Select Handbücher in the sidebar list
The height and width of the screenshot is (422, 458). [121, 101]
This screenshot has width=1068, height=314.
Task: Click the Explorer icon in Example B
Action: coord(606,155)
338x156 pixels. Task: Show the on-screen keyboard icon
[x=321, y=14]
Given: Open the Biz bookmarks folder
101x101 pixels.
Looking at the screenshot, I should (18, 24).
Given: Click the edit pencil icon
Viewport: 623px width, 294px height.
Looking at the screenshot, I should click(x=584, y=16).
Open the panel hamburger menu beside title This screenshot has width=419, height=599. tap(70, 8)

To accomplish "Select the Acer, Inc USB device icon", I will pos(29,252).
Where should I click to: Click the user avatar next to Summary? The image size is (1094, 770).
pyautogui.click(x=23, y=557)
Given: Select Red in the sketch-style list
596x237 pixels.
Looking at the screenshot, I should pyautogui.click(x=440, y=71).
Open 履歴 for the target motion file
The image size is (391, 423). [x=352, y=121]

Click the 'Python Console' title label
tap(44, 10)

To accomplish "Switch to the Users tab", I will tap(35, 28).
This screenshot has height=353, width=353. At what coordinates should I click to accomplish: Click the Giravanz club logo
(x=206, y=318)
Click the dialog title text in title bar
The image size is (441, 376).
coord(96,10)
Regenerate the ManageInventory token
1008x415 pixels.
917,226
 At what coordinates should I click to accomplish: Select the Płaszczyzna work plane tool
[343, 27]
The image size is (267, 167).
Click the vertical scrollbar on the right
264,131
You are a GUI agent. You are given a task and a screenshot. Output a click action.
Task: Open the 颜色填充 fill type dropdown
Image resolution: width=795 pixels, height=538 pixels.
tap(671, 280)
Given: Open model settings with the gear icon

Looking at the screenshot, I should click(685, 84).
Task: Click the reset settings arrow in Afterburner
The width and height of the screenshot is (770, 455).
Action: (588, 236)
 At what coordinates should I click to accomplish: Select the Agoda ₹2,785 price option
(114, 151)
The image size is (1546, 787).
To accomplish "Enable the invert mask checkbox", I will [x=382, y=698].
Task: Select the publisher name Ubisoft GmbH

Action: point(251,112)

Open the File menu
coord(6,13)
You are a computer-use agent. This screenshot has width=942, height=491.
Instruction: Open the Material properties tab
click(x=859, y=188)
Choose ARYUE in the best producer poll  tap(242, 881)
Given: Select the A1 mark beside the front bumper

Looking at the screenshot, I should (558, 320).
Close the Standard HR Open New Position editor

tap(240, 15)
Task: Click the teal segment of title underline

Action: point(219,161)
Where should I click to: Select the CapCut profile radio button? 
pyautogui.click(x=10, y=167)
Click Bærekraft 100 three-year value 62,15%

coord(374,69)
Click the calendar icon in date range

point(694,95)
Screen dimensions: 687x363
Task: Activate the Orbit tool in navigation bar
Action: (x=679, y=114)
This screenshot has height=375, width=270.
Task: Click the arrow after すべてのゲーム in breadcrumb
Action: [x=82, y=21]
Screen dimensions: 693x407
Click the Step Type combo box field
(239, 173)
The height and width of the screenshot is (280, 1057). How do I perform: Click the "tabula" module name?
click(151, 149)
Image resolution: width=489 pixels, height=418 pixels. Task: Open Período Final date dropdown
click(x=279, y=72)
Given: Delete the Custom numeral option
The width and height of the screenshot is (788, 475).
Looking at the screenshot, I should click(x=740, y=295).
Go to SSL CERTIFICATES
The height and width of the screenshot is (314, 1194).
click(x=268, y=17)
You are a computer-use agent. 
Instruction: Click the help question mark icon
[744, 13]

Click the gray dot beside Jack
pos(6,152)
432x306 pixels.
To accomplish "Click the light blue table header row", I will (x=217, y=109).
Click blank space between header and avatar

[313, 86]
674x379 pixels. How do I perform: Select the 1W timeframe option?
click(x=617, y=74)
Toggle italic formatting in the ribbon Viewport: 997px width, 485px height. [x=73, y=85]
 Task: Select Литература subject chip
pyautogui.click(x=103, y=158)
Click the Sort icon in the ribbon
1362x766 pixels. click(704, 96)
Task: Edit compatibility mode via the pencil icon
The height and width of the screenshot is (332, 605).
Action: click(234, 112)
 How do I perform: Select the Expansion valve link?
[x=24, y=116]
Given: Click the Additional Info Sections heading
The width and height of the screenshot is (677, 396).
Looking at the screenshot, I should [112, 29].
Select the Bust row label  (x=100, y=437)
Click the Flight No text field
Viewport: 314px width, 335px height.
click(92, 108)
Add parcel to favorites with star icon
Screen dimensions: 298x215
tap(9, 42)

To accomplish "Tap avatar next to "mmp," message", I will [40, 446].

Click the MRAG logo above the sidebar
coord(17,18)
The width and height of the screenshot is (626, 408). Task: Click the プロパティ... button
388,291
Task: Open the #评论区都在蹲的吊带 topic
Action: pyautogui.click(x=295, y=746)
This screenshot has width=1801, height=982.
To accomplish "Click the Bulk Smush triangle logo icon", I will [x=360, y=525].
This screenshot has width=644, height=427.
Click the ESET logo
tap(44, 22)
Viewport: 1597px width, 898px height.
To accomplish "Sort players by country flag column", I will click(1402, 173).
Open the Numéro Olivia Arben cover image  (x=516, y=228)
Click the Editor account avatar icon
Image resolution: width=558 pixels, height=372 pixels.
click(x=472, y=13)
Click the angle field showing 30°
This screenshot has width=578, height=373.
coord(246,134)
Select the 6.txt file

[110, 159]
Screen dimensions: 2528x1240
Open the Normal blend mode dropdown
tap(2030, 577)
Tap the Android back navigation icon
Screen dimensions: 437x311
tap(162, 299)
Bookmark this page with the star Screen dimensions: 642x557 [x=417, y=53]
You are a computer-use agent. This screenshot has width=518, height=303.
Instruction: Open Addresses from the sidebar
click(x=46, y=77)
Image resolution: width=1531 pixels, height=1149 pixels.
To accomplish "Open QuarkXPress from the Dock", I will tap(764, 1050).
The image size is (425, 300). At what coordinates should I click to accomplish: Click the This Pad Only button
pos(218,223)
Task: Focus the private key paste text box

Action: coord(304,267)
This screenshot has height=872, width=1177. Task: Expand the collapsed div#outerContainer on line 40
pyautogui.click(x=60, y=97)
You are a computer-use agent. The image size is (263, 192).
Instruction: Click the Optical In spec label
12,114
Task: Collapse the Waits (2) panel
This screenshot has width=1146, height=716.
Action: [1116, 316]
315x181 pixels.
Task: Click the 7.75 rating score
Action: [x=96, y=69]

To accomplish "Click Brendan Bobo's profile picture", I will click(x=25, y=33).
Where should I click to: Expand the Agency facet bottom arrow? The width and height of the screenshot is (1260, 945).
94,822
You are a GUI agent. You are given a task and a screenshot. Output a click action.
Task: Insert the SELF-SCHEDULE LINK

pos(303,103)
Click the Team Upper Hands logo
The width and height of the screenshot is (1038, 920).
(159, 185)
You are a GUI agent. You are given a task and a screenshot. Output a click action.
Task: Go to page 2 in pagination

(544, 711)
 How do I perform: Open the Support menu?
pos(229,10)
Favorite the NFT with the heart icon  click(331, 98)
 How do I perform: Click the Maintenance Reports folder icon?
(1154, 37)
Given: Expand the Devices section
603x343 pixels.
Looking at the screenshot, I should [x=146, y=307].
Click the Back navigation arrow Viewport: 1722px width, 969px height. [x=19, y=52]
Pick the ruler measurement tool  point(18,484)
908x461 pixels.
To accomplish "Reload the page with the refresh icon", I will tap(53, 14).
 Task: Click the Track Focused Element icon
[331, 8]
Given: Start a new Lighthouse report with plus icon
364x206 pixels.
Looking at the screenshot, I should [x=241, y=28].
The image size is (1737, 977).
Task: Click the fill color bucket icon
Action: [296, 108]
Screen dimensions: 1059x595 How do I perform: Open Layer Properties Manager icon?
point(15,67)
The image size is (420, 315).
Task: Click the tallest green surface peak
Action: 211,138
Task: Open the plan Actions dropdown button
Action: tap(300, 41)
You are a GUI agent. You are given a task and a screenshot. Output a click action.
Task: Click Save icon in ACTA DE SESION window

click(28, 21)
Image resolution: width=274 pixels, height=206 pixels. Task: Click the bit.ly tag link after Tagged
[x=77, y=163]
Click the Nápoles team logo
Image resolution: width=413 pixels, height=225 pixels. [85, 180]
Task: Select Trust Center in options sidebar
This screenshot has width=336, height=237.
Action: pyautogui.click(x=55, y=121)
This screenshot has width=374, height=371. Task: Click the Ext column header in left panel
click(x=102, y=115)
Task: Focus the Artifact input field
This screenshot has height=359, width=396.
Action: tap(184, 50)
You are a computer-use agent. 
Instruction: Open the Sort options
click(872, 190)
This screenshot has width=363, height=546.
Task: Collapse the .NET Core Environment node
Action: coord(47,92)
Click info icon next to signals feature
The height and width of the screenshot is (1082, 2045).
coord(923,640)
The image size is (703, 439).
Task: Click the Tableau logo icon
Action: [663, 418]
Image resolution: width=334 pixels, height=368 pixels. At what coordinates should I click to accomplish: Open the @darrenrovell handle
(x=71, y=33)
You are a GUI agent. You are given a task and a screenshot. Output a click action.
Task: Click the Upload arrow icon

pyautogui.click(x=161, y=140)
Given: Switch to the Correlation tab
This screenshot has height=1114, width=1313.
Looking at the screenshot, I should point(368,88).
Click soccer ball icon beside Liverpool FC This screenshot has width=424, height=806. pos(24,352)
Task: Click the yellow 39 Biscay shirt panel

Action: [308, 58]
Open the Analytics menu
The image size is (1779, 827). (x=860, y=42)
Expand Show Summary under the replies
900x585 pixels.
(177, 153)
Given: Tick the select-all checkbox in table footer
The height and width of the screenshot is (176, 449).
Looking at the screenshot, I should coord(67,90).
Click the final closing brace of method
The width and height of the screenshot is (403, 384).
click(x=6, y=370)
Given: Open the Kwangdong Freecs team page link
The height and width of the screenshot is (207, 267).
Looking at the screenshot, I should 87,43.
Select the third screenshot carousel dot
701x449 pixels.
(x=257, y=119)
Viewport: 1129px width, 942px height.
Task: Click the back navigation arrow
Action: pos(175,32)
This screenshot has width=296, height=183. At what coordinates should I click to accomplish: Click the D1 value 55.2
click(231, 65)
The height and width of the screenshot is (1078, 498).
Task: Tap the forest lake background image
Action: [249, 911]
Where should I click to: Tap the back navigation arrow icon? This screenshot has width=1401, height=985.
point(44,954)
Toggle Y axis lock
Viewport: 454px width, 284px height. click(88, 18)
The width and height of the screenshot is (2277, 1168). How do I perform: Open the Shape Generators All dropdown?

++++

Update the data from its first line up to and including the line with "(x=206, y=318)", replacing "Given" with "Instruction" and changing nothing else. Write out only those lines.

• [Result for this exercise]
Select Handbücher in the sidebar list
The height and width of the screenshot is (422, 458). [121, 101]
This screenshot has width=1068, height=314.
Task: Click the Explorer icon in Example B
Action: coord(606,155)
338x156 pixels. Task: Show the on-screen keyboard icon
[x=321, y=14]
Instruction: Open the Biz bookmarks folder
101x101 pixels.
Looking at the screenshot, I should (18, 24).
Instruction: Click the edit pencil icon
Viewport: 623px width, 294px height.
Looking at the screenshot, I should click(x=584, y=16).
Open the panel hamburger menu beside title This screenshot has width=419, height=599. tap(70, 8)

To accomplish "Select the Acer, Inc USB device icon", I will pos(29,252).
Where should I click to: Click the user avatar next to Summary? The image size is (1094, 770).
pyautogui.click(x=23, y=557)
Instruction: Select Red in the sketch-style list
596x237 pixels.
Looking at the screenshot, I should pyautogui.click(x=440, y=71).
Open 履歴 for the target motion file
The image size is (391, 423). [x=352, y=121]

Click the 'Python Console' title label
tap(44, 10)

To accomplish "Switch to the Users tab", I will tap(35, 28).
This screenshot has height=353, width=353. At what coordinates should I click to accomplish: Click the Giravanz club logo
(x=206, y=318)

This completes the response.